6.                  Memasang Firewall
Firewall merupakan sebuah perangkat yang diletakkan antara internet dengan jaringan internal. Informasi yang keluar atau masuk harus melalui firewall ini. Tujuan adanya firewall adalah menjaga (prevent) agar akses (kedalam maupun keluar ) dari orang yang tidak berwenang (Unauthorized acces ) tidak dapat dilakukan.
7.                  Melindungi Identitas
Jangan sesekali memberitahukan identitas seperti nomor rekening, nomor kartu penduduk, tanggal lahir, dan lainnya. Karena hal tersebut akan sangat mudah disalah gunakan oleh pelaku kejahatan internet hacker.

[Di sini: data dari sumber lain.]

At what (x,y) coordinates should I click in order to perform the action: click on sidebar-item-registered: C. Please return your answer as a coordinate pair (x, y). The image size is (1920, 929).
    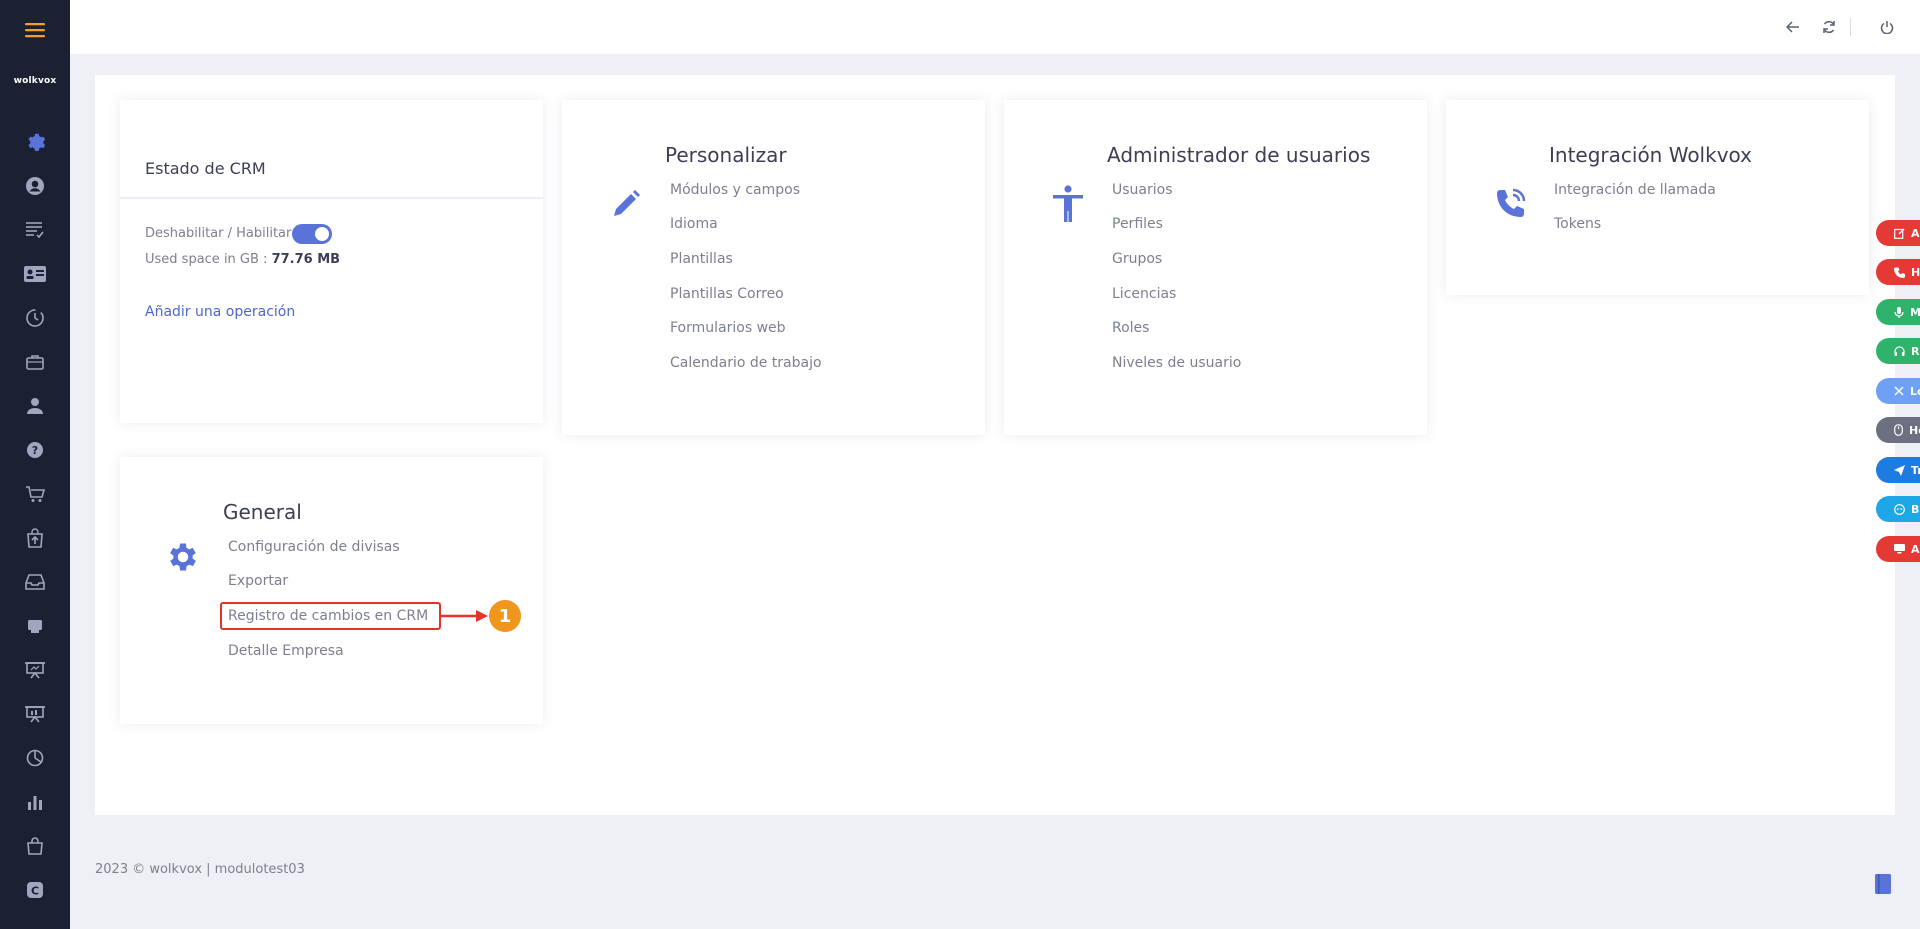
    Looking at the image, I should click on (35, 890).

8.                  Selalu Up To Date
Cara dari pelaku kejahatan saat melakukan aksinya yaitu dengan mellihat adanya celah-celah pada sistem komputer anda. Karena Itu, lakukanlah Update pada komputer. Saat ini beberapa aplikasi menyediakan fitur update berkata secara otomatis. Mulai dari aplikasi antivirus dan aplikasi-aplikasi penunjang lainnya.

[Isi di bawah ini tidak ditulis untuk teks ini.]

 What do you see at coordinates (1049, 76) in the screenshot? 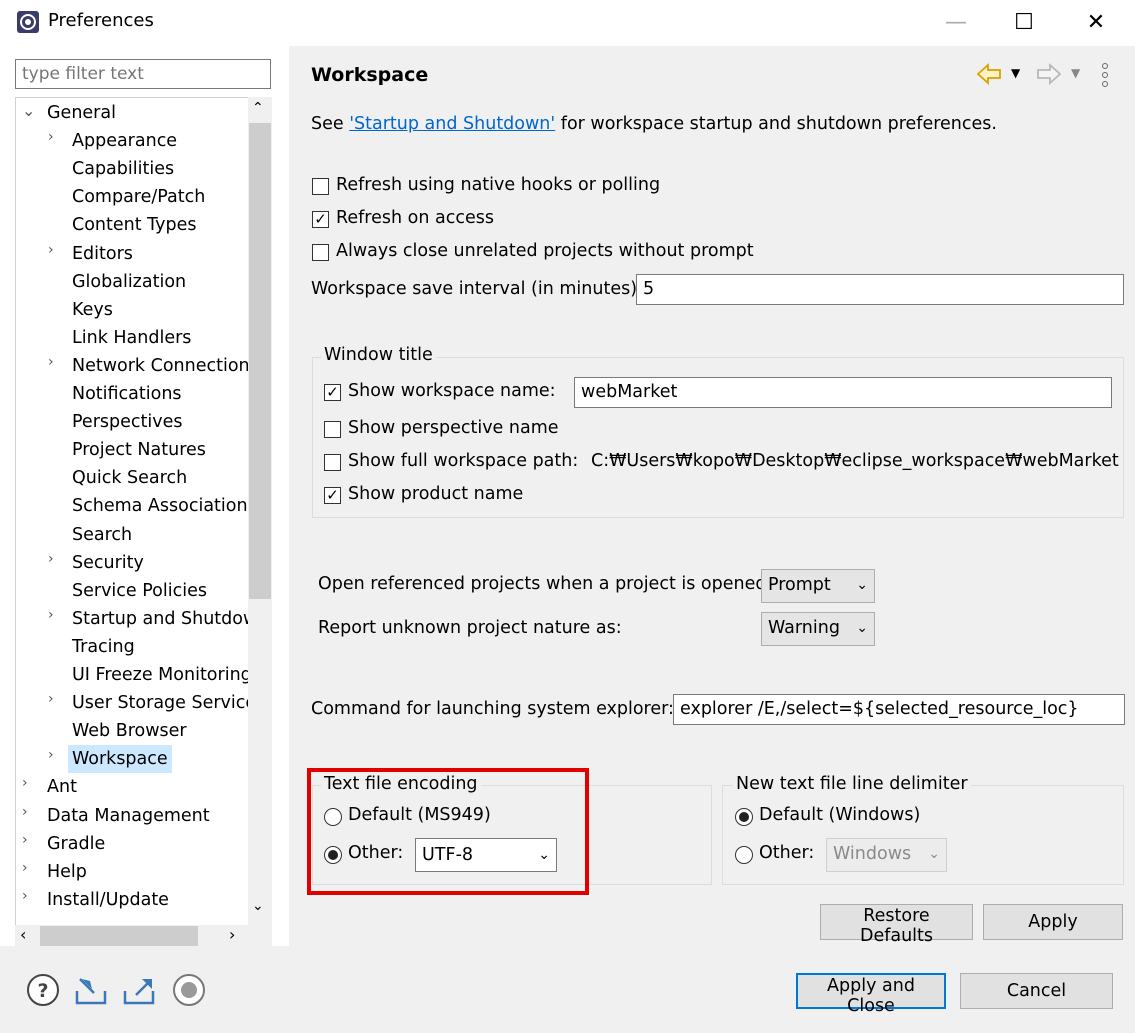
I see `forward-arrow-icon` at bounding box center [1049, 76].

9.                  Amankan E-Mail
Salah satu jalan yang paling mudah dan sering digunakan untuk menyerang adalah e-mail. Waspadalah setiap kali anda menerima e-mail. Pastikan mengetahui identitas dari si pengirim e-mail. Jika anda sudah menerima e-mail dengan pesan yang aneh-aneh, sebaiknnya jangan anda tanggapi. Waspadalah e-Mail palsu yang sekarang banyak digunakan untuk menipu korban.
10.              Membuat Salinan
Sebaiknya para pengguna komputer memiliki salinan dari dokumen pribadinya,entah itu berupa foto, musik atau yang lainnya. Ini bertujuan agar data anda masih tetap bisa terselamatkan bila sewaktu-waktu terjadi pencurian data atau ada kesalahan pada sistem komputer anda.
11.              Pengamanan Sistem
Langkah terpenting yang harus dilakukan para pengguna teknologi internet adalah mengamankan sistem komputernya. Keamanan sistem komputer identik dengan tindakan pencegahan terhadap tindakan-tindakan yang tidak mendapat izin dari pemilik atau sistem komputer.